▸ DATASET EXCERPTS
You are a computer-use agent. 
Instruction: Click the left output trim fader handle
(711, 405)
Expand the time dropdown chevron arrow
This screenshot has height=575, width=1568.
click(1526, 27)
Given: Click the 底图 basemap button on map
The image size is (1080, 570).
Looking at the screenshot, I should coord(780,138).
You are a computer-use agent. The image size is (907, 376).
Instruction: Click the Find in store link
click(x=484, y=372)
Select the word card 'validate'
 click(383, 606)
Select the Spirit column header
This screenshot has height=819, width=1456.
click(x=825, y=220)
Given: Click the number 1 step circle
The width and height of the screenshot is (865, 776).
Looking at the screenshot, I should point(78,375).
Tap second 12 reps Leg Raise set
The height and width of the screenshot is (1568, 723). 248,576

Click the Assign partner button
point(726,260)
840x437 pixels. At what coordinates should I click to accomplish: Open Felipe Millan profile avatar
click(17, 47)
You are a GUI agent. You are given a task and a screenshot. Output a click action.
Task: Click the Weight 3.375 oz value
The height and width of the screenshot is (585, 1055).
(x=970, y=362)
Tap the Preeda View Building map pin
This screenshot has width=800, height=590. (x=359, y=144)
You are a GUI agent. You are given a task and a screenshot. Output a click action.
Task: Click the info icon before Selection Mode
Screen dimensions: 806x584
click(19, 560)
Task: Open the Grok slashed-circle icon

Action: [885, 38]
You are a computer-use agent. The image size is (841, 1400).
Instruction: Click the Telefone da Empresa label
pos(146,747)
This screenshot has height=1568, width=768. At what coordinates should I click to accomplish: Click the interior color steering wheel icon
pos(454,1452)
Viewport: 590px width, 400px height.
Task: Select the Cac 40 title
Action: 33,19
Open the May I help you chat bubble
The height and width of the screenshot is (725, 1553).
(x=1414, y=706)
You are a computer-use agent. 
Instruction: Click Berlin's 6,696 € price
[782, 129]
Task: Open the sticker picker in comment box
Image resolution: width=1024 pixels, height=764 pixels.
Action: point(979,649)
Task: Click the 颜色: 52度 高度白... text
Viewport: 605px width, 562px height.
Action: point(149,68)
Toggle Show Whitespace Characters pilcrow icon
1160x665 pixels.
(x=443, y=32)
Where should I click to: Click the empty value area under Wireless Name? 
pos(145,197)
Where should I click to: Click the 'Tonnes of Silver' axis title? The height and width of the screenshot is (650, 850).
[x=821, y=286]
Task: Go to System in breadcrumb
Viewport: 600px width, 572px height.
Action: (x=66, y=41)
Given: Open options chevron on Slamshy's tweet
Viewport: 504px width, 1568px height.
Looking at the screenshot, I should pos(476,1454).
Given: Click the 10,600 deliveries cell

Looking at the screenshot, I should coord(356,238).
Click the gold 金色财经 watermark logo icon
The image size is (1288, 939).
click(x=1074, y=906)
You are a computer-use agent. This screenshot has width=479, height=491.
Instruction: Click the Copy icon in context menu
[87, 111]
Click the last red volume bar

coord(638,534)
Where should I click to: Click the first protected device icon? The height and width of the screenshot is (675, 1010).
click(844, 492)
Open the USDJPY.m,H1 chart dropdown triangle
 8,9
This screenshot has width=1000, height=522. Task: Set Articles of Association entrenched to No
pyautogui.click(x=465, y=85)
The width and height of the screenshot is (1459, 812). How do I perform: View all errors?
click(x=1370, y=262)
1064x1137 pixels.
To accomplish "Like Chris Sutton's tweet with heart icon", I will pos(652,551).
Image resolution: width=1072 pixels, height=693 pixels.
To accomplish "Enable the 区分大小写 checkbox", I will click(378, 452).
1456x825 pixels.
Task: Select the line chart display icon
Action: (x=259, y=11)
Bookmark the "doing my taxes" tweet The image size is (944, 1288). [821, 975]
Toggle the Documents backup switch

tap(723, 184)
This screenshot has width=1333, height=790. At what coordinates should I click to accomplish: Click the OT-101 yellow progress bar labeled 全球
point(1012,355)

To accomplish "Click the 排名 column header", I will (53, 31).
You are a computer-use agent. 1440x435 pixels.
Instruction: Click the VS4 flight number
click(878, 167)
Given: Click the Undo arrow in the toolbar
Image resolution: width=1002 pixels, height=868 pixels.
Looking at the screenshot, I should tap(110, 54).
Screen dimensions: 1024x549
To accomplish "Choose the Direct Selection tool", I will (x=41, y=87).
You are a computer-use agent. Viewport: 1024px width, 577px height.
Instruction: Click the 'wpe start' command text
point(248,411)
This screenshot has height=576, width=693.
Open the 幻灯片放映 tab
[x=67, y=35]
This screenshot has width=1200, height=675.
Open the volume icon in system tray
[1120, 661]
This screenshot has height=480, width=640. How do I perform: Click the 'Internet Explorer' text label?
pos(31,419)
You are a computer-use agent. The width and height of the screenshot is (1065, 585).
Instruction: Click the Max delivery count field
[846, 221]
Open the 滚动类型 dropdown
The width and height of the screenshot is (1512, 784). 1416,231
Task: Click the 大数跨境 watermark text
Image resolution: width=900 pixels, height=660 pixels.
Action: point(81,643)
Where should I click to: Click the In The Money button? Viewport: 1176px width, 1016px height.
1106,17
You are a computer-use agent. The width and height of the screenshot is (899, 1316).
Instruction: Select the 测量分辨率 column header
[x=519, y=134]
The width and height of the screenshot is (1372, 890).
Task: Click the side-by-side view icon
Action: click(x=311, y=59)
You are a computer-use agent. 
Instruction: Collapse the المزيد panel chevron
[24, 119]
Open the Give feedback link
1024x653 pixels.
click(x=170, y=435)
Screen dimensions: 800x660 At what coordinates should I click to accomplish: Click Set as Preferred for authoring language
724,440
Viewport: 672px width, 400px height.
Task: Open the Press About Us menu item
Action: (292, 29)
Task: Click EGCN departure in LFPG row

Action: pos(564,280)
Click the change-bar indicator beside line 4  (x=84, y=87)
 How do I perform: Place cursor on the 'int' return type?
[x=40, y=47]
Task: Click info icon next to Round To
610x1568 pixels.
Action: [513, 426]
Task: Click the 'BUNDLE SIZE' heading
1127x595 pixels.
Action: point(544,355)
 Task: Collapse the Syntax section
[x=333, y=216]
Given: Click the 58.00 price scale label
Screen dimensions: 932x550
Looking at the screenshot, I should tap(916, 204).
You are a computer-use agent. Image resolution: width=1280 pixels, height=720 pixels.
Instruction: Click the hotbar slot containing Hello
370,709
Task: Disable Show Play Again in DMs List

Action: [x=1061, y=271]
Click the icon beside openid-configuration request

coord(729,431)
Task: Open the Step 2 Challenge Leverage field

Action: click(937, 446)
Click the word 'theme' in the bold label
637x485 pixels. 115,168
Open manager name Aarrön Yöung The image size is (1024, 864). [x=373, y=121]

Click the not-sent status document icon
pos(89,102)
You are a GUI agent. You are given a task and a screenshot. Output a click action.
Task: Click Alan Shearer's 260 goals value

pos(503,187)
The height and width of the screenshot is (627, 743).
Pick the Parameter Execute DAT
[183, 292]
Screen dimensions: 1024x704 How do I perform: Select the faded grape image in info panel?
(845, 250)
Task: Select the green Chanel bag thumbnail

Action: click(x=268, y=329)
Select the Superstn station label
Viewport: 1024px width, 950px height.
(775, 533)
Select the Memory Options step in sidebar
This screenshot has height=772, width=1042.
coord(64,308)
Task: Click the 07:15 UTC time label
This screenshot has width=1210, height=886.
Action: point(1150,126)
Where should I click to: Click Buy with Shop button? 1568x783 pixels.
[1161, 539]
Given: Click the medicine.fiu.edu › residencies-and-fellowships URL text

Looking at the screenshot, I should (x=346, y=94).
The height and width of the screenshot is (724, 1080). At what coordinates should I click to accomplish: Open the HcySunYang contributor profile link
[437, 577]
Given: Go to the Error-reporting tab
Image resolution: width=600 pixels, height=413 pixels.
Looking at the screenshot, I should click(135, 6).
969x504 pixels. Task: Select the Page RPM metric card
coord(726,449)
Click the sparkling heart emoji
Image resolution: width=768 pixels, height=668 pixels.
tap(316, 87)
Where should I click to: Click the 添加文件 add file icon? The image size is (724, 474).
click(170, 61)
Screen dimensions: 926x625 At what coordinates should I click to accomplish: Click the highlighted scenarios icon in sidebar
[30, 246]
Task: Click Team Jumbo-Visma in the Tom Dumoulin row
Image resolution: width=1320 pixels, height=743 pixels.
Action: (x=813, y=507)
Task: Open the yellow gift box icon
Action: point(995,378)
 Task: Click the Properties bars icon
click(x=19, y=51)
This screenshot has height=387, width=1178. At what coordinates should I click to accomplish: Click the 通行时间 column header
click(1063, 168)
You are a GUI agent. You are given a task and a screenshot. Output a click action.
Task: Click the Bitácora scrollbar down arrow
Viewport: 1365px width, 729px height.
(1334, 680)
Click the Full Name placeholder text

▸ ASSIGNMENT
Show all lines above holding "time".

▸ TASK SOLUTION
Expand the time dropdown chevron arrow
Task: Click the 07:15 UTC time label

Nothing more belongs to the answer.